My third resolution is to try not to condemn a person when it’s their skills that need criticized. There might be co-workers, retailers or other service personnel that simply seem like idiots. They might be incompetent or merely lack the skills to perform their job functions. Still, most people are somewhat hard working and have someone in their life that respects or looks up to them. That ass in accounting has a kid screaming in glee for Daddy when he goes home at night. The snobbish sales woman has an ailing husband at home. The young lady serving you your appetizer takes her paycheck home to pay for her child’s dental bill. We all have stresses in life and often time, we take our stresses out on other people. They’re perceived as asses, idiots or whatever you want to call them. And while admittedly some just never seem to learn, others are simply having a bad day. As a result, I’ll think about the people in their lives before I start condemning the individual.

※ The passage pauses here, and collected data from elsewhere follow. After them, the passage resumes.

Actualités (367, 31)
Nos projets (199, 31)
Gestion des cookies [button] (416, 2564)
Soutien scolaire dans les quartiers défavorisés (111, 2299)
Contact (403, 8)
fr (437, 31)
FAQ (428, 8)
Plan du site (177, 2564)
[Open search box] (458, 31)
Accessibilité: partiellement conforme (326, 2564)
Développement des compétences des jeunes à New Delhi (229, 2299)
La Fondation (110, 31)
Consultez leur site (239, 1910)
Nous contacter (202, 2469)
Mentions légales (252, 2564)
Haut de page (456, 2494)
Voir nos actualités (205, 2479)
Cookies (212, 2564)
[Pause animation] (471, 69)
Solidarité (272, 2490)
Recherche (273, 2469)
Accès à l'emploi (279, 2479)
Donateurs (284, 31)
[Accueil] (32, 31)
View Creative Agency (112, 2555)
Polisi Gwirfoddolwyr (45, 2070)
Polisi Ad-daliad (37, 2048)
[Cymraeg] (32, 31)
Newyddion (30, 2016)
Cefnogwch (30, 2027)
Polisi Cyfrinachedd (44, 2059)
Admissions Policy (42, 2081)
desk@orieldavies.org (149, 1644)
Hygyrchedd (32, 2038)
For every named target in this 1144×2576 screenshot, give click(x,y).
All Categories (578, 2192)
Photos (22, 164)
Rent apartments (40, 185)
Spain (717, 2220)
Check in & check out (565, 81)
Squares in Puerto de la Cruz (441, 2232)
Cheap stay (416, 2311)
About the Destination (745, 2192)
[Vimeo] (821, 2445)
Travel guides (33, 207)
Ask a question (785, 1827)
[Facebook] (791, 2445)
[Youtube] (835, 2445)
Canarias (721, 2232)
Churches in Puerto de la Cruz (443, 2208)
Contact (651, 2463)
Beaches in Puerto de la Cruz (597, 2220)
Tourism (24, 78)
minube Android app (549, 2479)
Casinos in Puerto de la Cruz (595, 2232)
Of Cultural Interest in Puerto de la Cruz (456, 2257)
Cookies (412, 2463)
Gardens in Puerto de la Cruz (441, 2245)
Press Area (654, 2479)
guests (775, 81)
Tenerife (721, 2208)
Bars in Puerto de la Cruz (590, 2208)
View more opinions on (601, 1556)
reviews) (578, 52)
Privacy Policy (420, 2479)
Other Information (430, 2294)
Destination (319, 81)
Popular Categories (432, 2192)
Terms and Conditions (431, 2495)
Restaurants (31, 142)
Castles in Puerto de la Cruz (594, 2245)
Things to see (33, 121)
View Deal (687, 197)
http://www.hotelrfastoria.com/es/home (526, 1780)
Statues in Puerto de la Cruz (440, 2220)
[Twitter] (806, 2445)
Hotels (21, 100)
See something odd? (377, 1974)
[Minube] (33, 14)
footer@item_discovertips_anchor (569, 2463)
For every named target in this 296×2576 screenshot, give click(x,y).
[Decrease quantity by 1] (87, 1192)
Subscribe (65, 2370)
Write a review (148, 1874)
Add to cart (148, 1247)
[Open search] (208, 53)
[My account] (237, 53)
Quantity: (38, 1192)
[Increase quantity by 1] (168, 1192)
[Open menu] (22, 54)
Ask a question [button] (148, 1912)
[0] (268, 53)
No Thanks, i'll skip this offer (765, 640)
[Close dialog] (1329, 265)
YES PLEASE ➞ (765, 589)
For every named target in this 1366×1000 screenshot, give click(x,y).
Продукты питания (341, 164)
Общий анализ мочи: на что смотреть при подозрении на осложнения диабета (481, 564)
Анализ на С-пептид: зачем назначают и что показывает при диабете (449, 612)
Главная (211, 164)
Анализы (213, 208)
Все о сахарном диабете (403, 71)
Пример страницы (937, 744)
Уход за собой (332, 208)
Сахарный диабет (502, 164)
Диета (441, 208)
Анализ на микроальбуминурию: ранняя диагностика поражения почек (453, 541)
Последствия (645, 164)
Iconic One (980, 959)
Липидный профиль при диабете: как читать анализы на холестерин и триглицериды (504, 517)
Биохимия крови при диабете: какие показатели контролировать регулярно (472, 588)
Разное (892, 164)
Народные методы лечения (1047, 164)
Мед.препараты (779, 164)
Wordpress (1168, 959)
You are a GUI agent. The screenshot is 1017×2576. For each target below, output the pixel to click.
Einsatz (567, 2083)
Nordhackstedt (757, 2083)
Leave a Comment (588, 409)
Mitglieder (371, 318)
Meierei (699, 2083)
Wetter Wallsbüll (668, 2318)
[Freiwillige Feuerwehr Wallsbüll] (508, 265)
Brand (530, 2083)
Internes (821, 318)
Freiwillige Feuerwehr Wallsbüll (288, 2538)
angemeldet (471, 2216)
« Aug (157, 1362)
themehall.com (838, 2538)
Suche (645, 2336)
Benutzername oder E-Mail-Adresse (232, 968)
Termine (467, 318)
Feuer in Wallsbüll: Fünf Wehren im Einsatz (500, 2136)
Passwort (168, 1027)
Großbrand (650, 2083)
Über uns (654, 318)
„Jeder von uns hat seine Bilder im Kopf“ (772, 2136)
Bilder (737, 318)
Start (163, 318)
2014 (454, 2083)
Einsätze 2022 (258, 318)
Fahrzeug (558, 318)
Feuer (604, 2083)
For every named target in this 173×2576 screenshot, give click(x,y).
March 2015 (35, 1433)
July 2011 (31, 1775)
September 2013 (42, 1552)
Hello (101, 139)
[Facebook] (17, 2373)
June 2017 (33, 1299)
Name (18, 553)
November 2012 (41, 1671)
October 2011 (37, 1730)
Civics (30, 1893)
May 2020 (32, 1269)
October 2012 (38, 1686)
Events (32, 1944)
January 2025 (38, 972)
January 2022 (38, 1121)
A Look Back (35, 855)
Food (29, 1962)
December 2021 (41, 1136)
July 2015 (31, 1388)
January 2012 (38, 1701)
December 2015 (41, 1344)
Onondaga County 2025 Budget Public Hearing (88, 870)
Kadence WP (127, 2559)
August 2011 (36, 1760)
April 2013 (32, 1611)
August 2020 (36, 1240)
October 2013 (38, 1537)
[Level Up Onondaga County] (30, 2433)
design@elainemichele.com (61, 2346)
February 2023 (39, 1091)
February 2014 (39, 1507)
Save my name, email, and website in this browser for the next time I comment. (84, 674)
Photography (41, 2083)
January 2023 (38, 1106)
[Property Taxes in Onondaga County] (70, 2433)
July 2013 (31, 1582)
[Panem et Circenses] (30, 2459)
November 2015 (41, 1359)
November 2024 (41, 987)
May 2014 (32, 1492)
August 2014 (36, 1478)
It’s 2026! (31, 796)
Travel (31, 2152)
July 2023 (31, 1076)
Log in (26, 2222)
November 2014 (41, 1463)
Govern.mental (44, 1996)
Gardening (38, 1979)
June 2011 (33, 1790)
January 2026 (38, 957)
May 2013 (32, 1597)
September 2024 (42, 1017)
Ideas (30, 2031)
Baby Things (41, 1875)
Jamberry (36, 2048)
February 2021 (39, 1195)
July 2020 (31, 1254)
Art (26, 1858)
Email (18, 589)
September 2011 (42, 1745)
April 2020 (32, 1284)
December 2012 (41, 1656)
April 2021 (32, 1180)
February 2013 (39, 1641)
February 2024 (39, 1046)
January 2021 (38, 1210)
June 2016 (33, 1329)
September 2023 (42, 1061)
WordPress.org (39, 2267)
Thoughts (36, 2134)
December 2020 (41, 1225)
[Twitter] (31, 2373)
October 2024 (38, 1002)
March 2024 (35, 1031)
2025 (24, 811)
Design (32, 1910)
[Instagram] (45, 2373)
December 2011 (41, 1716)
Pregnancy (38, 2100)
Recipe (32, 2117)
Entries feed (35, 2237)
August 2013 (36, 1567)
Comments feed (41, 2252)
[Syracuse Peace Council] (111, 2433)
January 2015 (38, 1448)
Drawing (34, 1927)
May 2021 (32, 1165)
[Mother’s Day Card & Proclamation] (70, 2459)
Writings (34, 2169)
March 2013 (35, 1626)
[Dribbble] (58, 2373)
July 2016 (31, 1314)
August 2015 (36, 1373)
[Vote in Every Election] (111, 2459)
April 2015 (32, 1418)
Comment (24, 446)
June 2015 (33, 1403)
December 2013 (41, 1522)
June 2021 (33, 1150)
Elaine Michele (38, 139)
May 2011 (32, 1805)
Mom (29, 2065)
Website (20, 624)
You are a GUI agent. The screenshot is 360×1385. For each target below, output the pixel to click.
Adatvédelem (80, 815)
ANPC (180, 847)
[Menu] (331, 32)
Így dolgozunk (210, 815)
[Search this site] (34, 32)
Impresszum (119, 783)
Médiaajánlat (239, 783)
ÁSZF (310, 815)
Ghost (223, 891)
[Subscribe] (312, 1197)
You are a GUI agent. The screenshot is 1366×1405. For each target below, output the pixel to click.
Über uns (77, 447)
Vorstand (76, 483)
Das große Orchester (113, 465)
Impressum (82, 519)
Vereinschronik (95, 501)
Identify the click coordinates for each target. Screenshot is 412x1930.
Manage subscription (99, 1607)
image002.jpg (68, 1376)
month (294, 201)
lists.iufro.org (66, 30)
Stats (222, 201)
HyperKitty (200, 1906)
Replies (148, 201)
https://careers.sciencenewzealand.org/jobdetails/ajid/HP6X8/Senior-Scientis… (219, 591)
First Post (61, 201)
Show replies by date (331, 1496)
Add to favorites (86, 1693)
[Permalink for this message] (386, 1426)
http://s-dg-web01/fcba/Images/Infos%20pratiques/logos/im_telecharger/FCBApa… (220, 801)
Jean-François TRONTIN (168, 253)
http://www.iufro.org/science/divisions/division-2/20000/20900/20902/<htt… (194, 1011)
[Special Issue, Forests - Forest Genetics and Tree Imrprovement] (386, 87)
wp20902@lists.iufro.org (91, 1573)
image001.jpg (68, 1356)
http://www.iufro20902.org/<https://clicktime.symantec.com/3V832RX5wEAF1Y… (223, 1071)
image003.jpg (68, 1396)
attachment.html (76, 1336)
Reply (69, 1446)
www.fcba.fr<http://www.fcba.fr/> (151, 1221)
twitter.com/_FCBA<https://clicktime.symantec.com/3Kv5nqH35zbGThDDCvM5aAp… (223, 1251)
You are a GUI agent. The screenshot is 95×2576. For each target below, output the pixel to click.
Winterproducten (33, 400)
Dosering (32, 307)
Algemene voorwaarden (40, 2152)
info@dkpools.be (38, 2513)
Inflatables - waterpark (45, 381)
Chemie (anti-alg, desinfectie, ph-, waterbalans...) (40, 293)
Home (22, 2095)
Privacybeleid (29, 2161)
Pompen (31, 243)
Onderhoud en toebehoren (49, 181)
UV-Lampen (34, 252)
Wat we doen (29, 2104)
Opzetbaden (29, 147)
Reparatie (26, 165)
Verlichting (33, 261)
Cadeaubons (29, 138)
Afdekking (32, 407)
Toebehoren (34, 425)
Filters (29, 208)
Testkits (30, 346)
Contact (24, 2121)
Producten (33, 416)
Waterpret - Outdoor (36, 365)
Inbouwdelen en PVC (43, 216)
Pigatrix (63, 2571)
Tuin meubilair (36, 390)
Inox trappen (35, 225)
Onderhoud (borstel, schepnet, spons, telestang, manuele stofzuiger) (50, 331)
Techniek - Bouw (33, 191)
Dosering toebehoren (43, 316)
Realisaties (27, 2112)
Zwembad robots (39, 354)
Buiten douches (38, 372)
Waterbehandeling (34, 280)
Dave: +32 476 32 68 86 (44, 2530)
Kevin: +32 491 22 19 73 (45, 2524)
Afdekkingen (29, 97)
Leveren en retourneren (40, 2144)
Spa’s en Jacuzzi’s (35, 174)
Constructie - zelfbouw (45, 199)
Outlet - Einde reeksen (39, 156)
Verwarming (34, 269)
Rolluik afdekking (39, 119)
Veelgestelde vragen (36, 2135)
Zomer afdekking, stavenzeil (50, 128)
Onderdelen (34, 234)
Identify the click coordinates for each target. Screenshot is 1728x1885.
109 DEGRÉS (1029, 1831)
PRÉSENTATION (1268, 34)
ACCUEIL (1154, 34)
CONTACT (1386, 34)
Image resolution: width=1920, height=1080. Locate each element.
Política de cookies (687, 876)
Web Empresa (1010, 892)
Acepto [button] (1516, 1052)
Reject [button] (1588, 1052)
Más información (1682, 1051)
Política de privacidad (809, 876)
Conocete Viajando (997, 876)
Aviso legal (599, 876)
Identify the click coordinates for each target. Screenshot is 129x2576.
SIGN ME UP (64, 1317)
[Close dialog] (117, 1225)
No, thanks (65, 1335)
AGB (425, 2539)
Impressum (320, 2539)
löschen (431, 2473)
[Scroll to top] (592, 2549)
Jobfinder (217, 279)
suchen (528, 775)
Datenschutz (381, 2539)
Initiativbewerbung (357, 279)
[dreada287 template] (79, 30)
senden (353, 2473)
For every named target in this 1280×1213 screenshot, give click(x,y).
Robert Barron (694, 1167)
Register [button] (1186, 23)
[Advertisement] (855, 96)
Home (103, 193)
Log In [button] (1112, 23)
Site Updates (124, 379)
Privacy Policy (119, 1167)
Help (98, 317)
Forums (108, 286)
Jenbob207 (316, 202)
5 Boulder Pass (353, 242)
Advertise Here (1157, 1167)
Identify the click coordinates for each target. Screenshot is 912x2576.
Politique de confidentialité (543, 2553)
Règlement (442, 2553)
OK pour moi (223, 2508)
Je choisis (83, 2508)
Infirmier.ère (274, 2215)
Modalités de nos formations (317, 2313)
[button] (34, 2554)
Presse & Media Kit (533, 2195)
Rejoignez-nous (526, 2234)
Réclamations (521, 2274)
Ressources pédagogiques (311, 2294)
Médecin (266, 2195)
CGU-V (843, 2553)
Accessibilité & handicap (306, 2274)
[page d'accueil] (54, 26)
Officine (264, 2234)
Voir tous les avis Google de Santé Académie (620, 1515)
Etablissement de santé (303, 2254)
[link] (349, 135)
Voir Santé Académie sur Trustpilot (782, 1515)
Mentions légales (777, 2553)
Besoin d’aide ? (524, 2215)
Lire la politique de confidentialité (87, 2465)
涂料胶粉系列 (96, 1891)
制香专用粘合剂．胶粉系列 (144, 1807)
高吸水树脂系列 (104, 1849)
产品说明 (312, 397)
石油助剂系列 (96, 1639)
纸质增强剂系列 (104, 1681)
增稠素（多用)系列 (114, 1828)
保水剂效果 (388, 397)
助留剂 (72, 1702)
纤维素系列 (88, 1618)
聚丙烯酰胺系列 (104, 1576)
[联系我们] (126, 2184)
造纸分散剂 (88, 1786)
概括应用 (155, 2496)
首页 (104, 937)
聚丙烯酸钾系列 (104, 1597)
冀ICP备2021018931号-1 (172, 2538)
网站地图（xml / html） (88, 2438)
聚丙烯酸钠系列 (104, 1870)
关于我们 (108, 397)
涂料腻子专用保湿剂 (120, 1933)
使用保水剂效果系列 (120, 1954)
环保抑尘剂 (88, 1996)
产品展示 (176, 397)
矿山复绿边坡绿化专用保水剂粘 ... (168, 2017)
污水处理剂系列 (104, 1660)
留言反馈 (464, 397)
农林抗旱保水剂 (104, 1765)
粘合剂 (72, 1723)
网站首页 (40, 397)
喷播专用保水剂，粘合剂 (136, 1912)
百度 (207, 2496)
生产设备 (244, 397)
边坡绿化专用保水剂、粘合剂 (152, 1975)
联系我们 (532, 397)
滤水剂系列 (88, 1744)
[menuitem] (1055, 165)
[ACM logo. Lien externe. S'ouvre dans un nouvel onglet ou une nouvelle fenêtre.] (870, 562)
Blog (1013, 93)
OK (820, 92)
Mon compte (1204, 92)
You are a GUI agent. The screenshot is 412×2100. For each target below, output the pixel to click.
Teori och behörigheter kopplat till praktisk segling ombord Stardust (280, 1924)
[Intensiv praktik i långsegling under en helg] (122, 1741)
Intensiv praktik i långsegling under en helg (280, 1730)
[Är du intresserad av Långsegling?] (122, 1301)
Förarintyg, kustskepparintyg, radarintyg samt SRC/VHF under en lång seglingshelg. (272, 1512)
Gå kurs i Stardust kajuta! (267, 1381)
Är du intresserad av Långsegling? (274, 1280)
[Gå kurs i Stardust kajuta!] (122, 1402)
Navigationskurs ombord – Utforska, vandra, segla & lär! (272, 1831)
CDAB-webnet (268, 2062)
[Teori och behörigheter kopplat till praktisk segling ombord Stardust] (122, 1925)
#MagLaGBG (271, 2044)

My final resolution is to find a “cause.” Such a thing doesn’t necessarily involve a lot of monetary contribution, but rather devotion. Perhaps it will involve something in which my kids will become active, such as raising funds for a dance studio or volunteering to be an Indian Guide. It might be more involvement in some charitable endeavor, whether it be prostate cancer awareness, blood (triglycerides) health or supporting the Lupus Foundation. I might not be able to contribute funds, but perhaps I can participate in a march, or donate the receipts from a garage sale. And with the election year ahead of us, maybe my cause will be politically motivated. Or maybe my cause will be something of which I have no awareness of at the moment. Whatever the case may be, I think it’s important to have a cause…and at this moment, I really don’t. I tend to go along with the flow and just try to be all things to all people and causes. But honestly, it’s time to embrace “something” bigger than myself. I hope this year to do that, no matter what it may be.

And that is what makes the upcoming year such an exciting time. Something new is bound to happen and I’m convinced it will all be good. So as a result, I resolve to be as good as what I intend to receive. Sounds like a fair deal to me.